Gib alle folgenden Einträge Wort für Wort wieder, ohne etwas zu ändern.

- - - - - - -

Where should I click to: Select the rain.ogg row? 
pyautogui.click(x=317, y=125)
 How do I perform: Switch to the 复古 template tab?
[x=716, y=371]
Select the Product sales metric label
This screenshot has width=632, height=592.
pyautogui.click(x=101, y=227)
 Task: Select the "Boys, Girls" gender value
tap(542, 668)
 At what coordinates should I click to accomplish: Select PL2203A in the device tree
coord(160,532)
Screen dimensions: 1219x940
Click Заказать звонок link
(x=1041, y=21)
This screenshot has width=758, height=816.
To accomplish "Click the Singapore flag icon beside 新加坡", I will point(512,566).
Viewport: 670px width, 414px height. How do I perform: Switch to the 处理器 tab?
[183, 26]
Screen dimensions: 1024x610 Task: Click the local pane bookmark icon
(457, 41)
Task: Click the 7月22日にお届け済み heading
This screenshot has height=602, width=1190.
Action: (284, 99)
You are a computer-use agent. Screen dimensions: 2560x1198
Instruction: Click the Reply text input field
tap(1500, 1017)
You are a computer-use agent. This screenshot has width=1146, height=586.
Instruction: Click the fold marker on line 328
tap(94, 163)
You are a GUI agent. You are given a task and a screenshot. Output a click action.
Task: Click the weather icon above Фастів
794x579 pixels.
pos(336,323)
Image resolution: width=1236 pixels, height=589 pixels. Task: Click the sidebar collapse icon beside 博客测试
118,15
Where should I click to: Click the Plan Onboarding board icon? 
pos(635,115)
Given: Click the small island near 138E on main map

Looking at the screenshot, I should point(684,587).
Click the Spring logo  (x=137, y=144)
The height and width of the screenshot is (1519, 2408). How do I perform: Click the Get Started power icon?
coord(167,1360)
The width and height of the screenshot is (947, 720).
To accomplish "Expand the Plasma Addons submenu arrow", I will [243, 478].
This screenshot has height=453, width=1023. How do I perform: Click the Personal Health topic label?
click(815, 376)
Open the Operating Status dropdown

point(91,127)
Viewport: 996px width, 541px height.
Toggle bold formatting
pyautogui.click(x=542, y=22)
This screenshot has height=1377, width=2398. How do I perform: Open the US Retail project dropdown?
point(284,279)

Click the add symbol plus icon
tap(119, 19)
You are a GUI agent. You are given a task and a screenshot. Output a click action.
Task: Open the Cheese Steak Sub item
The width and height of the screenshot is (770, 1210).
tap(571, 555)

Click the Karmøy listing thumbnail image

- - - - - - -

> [Antwort zur Aufgabe]:
Where should I click to: Select the rain.ogg row? 
pyautogui.click(x=317, y=125)
 How do I perform: Switch to the 复古 template tab?
[x=716, y=371]
Select the Product sales metric label
This screenshot has width=632, height=592.
pyautogui.click(x=101, y=227)
 Task: Select the "Boys, Girls" gender value
tap(542, 668)
 At what coordinates should I click to accomplish: Select PL2203A in the device tree
coord(160,532)
Screen dimensions: 1219x940
Click Заказать звонок link
(x=1041, y=21)
This screenshot has width=758, height=816.
To accomplish "Click the Singapore flag icon beside 新加坡", I will point(512,566).
Viewport: 670px width, 414px height. How do I perform: Switch to the 处理器 tab?
[183, 26]
Screen dimensions: 1024x610 Task: Click the local pane bookmark icon
(457, 41)
Task: Click the 7月22日にお届け済み heading
This screenshot has height=602, width=1190.
Action: (284, 99)
You are a computer-use agent. Screen dimensions: 2560x1198
Instruction: Click the Reply text input field
tap(1500, 1017)
You are a computer-use agent. This screenshot has width=1146, height=586.
Instruction: Click the fold marker on line 328
tap(94, 163)
You are a GUI agent. You are given a task and a screenshot. Output a click action.
Task: Click the weather icon above Фастів
794x579 pixels.
pos(336,323)
Image resolution: width=1236 pixels, height=589 pixels. Task: Click the sidebar collapse icon beside 博客测试
118,15
Where should I click to: Click the Plan Onboarding board icon? 
pos(635,115)
Given: Click the small island near 138E on main map

Looking at the screenshot, I should point(684,587).
Click the Spring logo  (x=137, y=144)
The height and width of the screenshot is (1519, 2408). How do I perform: Click the Get Started power icon?
coord(167,1360)
The width and height of the screenshot is (947, 720).
To accomplish "Expand the Plasma Addons submenu arrow", I will [243, 478].
This screenshot has height=453, width=1023. How do I perform: Click the Personal Health topic label?
click(815, 376)
Open the Operating Status dropdown

point(91,127)
Viewport: 996px width, 541px height.
Toggle bold formatting
pyautogui.click(x=542, y=22)
This screenshot has height=1377, width=2398. How do I perform: Open the US Retail project dropdown?
point(284,279)

Click the add symbol plus icon
tap(119, 19)
You are a GUI agent. You are given a task and a screenshot. Output a click action.
Task: Open the Cheese Steak Sub item
The width and height of the screenshot is (770, 1210).
tap(571, 555)

Click the Karmøy listing thumbnail image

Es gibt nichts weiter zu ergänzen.